Monday, April 6, 2020

The War of Two Worlds

The second novel in this Poul Anderson book, The War of Two Worlds, plays much like the first one, Planet of No Return.  Space travel is normal and the major conflicts arise between humans and aliens.
The War of Two Worlds is, as the title would suggest, something of a take on H.G. Wells' classic novel War of the Worlds, but the conflict between humans and Martians is twisted a bit.  In Anderson's novel the conflict between Earth and Mars is sparked by a false flag operation by shape-shifting aliens from Sirius.  The aliens, exiled from their own planet, pit Earth and Mars against one another so that they can swoop in and mop up both weakened parties.  The novel is good pulp and imaginative for what it is.  It even seems to forecast some elements that The Expanse picks up regarding these different, alien political factions.

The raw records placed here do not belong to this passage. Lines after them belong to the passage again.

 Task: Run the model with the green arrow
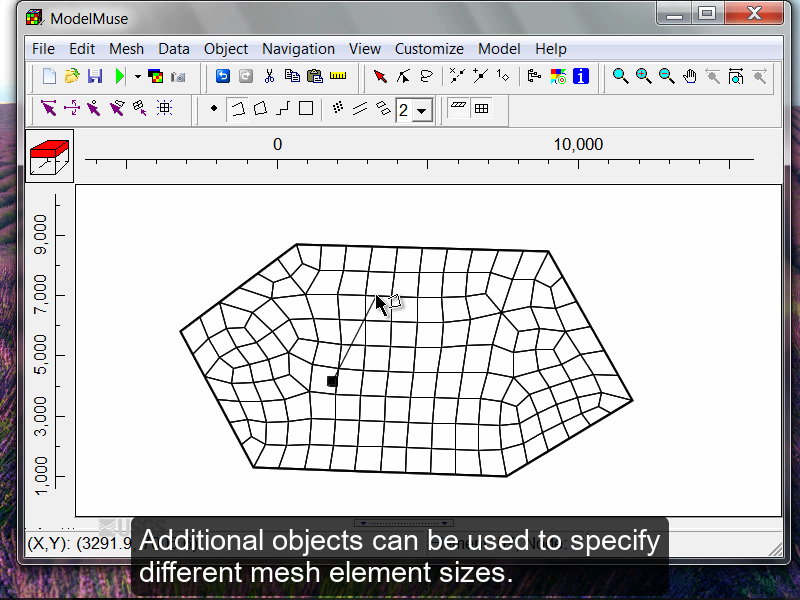[x=119, y=75]
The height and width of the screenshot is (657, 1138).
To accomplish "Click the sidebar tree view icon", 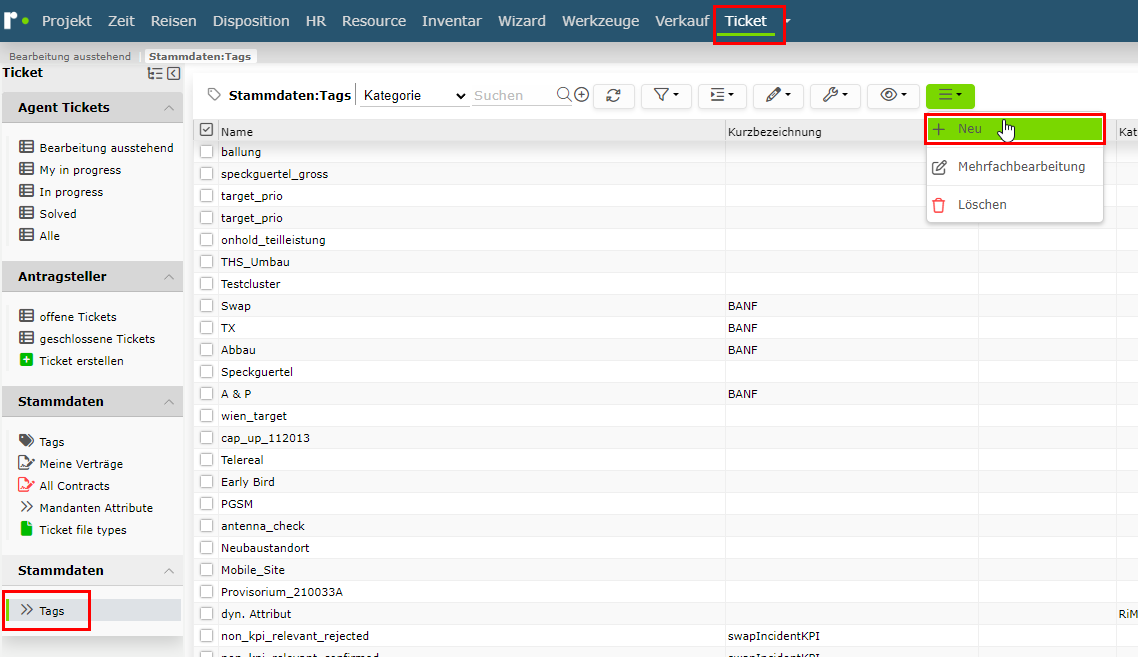I will pyautogui.click(x=155, y=73).
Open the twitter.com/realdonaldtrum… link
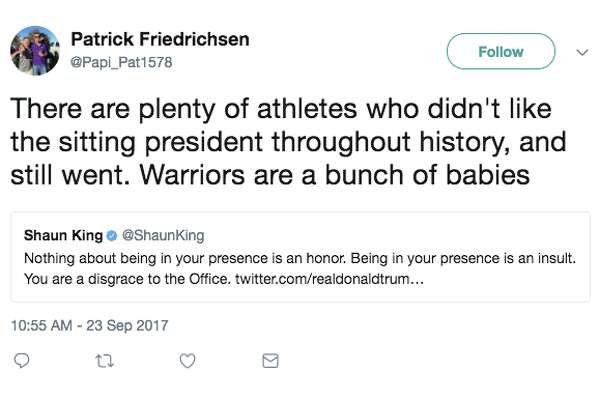 click(329, 279)

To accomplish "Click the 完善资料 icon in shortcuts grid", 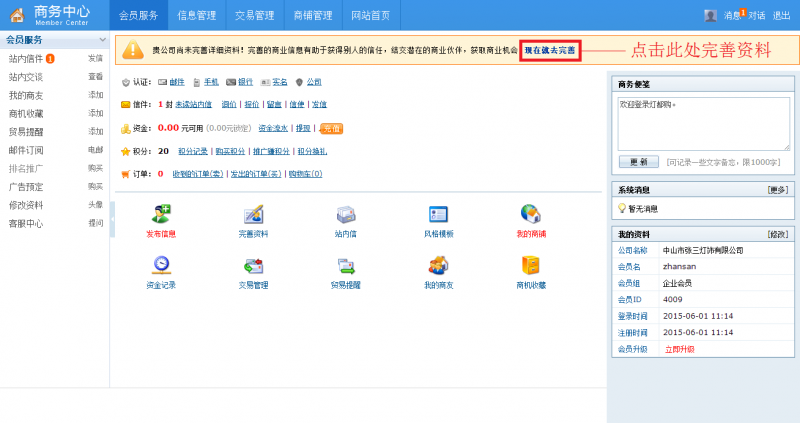I will tap(253, 214).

This book got me thinking about a different topic altogether, however, that is now a staple in science fiction: the identity of Martians.
From novels like Anderson's and Wells' to Bradbury's Martian Chronicles, and more, Martians have always been an alien species that are generally humanoid and have identifiable, if not down right sympathetic, motives.  Martians want a home or conquest, or have some other need that must be met. 

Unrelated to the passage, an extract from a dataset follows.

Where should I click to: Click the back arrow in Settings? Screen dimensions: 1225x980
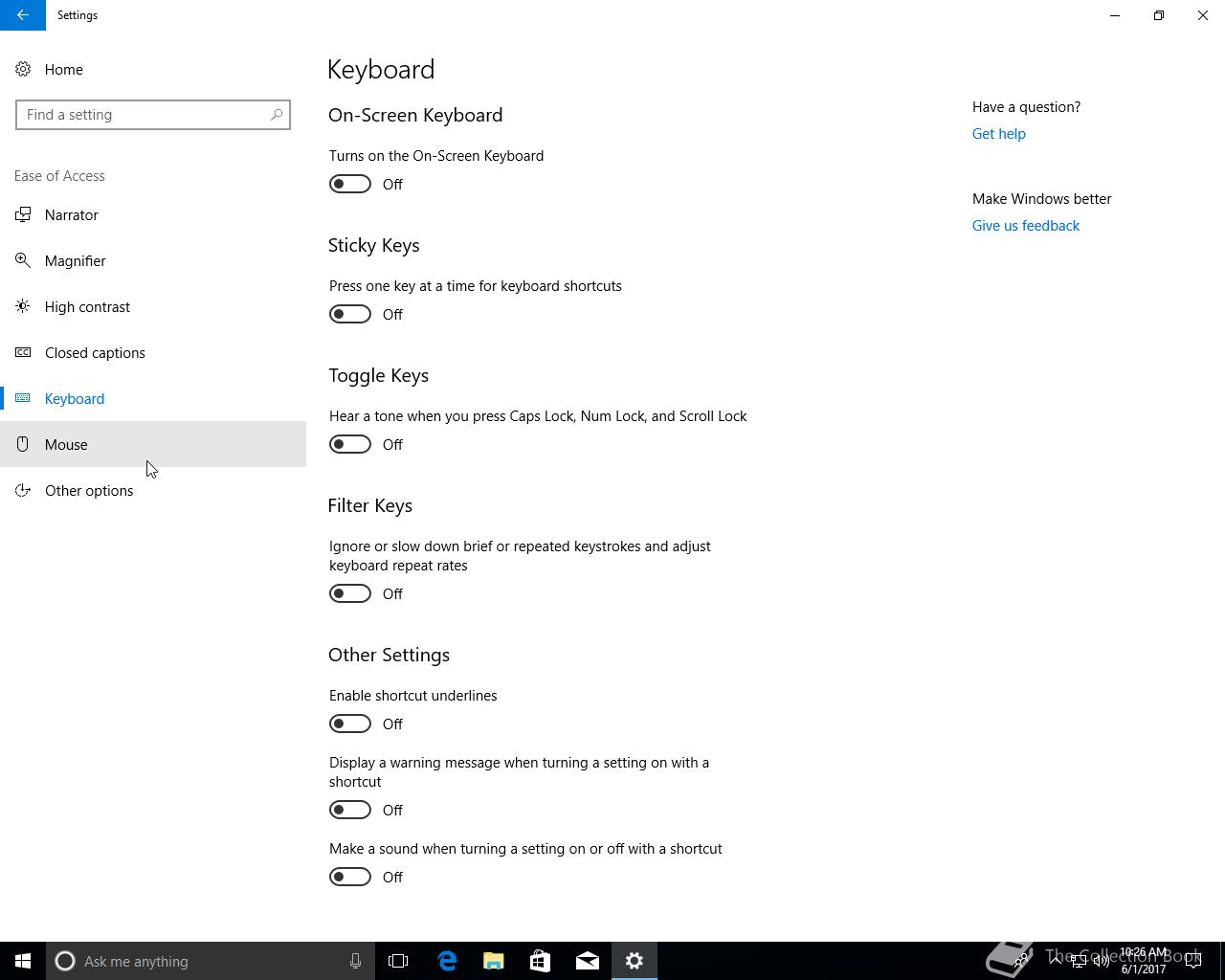tap(22, 15)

More and more, however, the Martians are us.  Martians are humans.  Going back to Kim Stanley Robinson's 1992 Red Mars, those who inhabit the red planet are not aliens from a separate evolutionary line, they are humans who have either traveled there or were born there.  Beyond Ronbinson's Mars trilogy, this holds true for Andy Weir's The Martian, the humans from various regions in The Expanse, and I'm sure dozens of other examples.
Robinson and James S.A. Corey create humans with different body shapes to show their origins but they are all humans.  This move is significant, I think, because it reflects a different ethos regarding our place in the universe.  The actual aliens, the ones who truly come from beyond, are not recognizable by their motivations or body shape, they are truly alien. 
In The Expanse, the aliens represented by the protomolecule have their own powers and motivations that are beyond the characters' ability to understand.  I have drawn the parallel between The Expanse and Cixin Liu's Remembrance of Earth's Past before, and I think that it holds here as well.  The aliens in Liu's trilogy are equally foreign and are nearly abstract in their differences from humans.
This tendency shows both the unity and the divisions within humanity.